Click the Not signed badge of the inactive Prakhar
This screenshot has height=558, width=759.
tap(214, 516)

...

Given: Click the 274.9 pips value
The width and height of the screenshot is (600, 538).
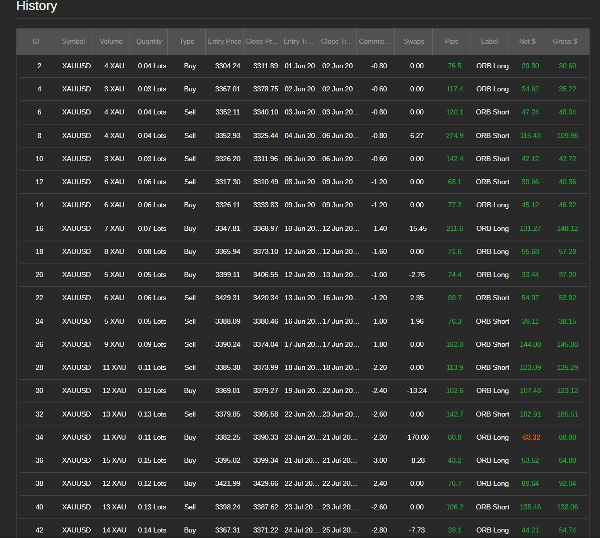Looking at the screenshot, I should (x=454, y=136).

* * *

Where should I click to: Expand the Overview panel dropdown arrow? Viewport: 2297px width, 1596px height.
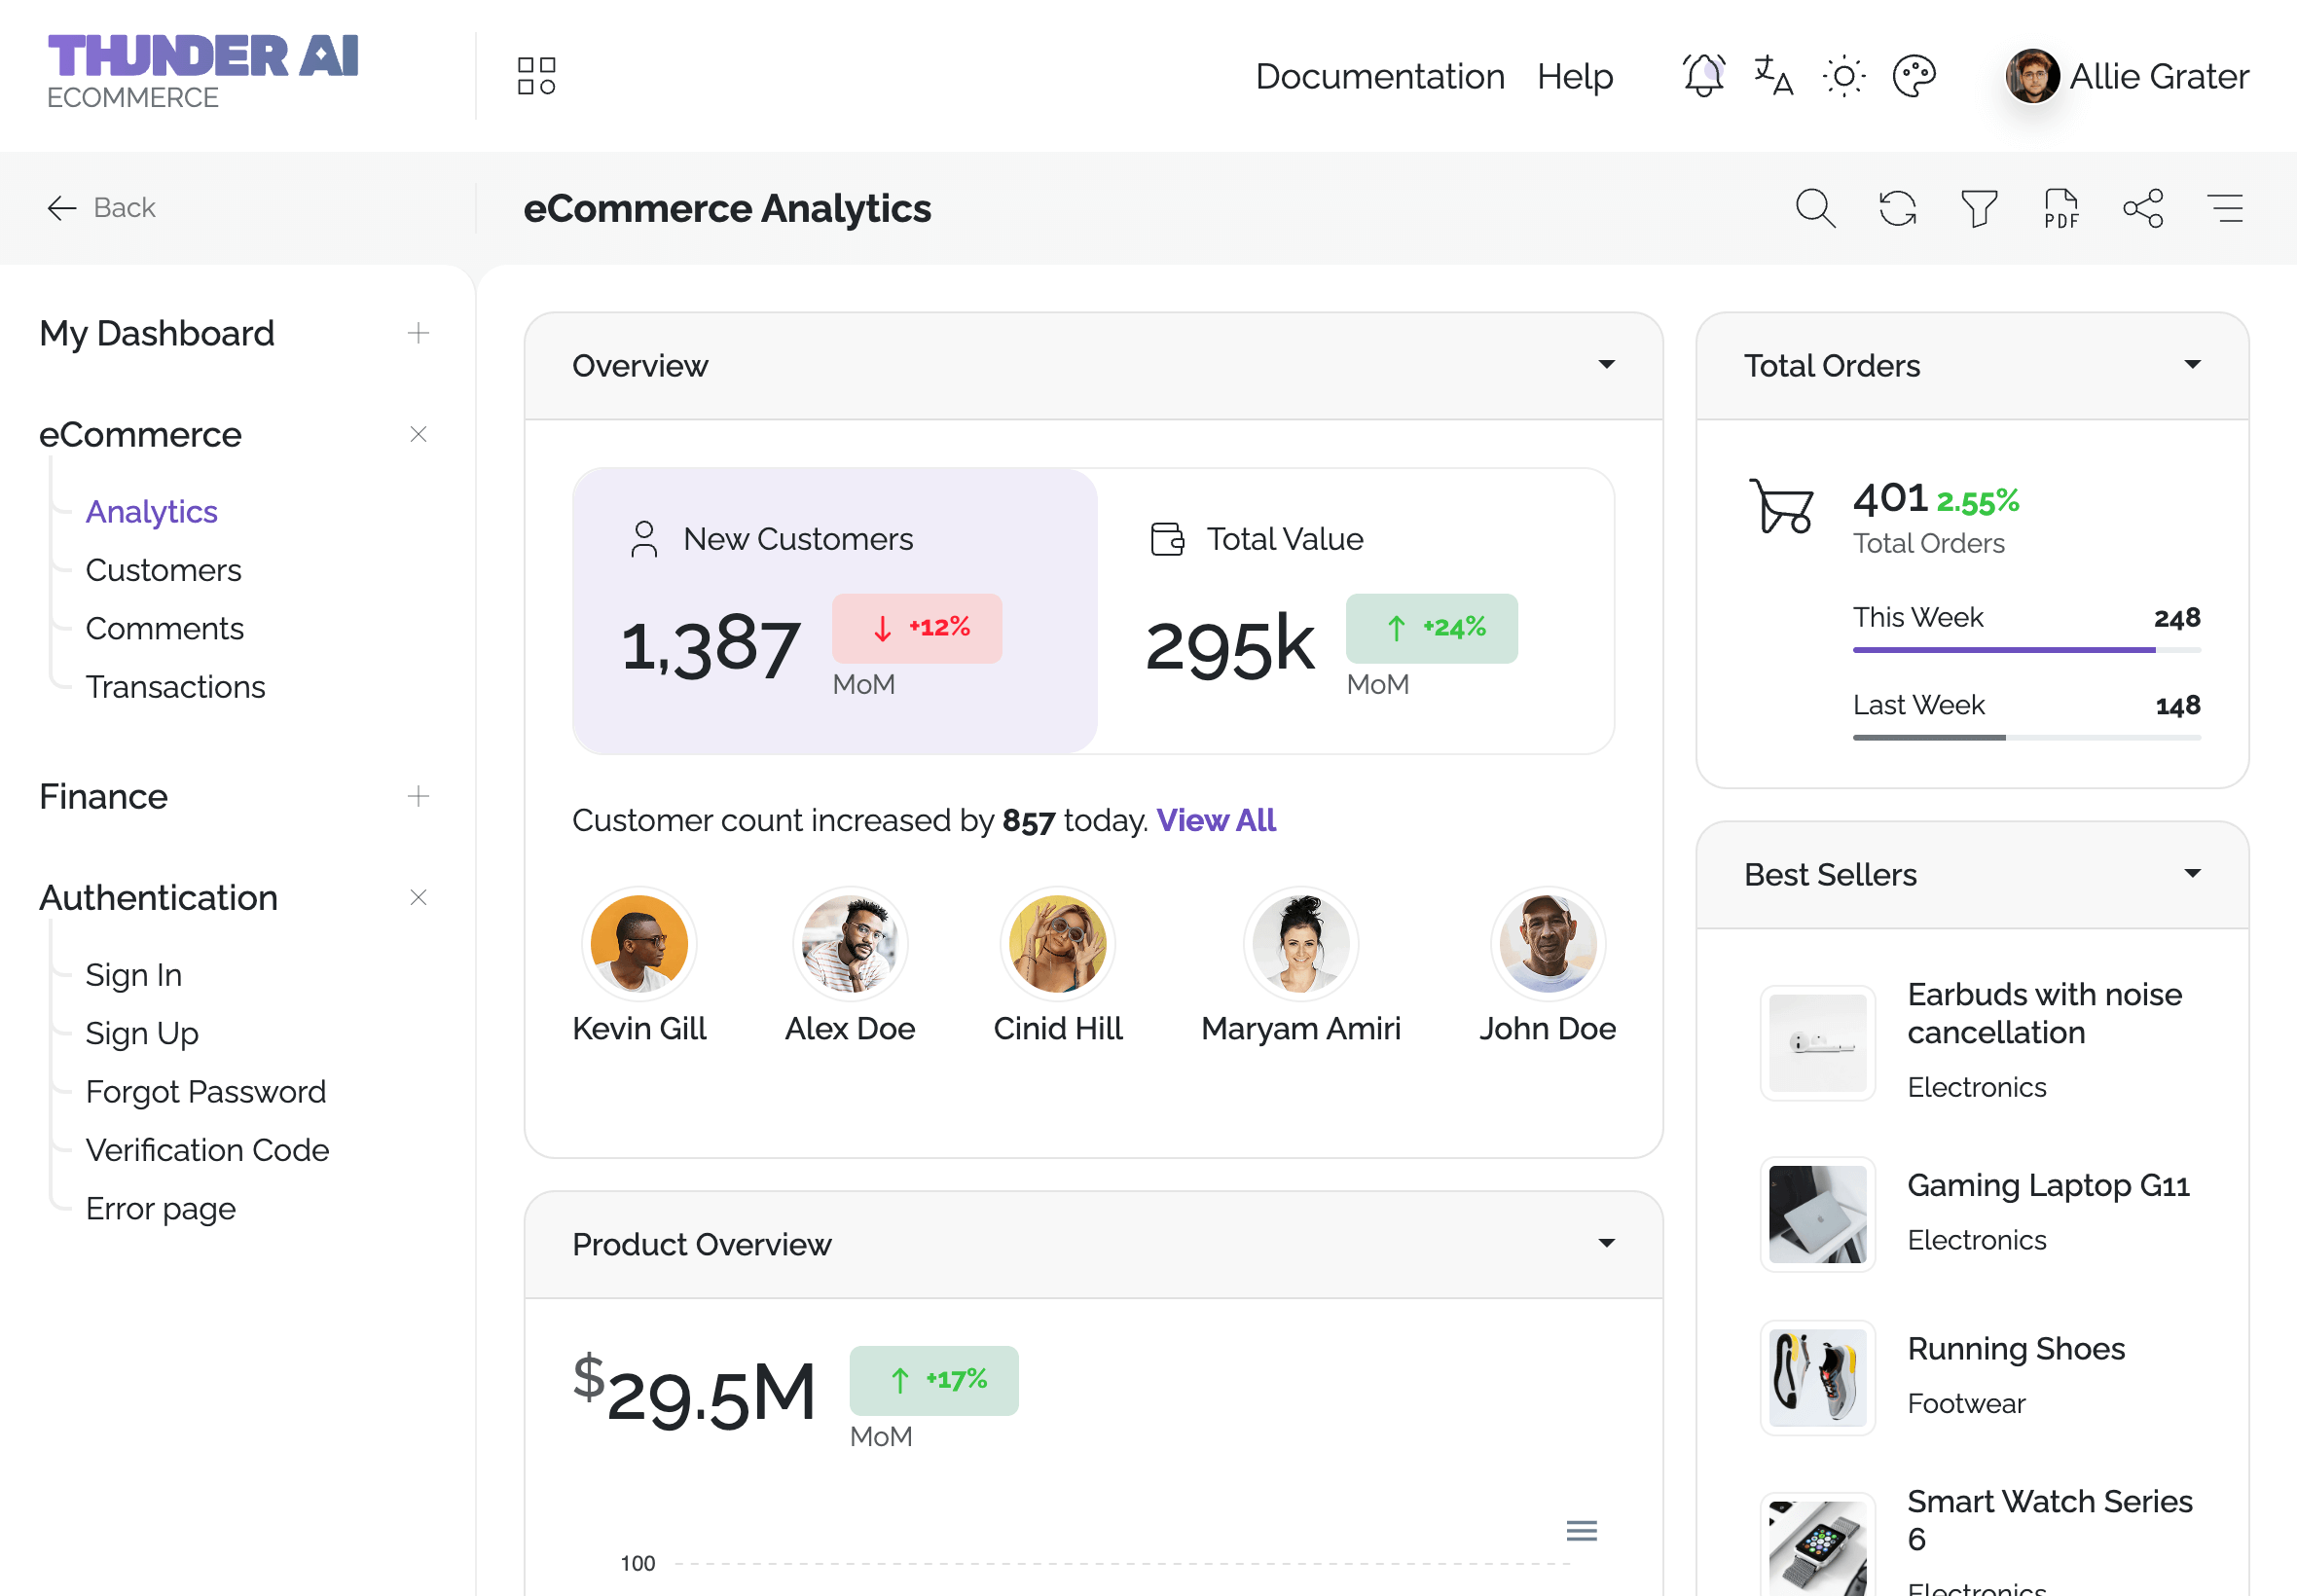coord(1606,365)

**REQUIREMENTS:**
Set down the lines starting at the one containing "Where should I" and ending at the one containing "coord(1606,365)", copying them word for word. Omit the pictures from your answer.

**TASK RESPONSE:**
Where should I click to: Expand the Overview panel dropdown arrow? Viewport: 2297px width, 1596px height.
coord(1606,365)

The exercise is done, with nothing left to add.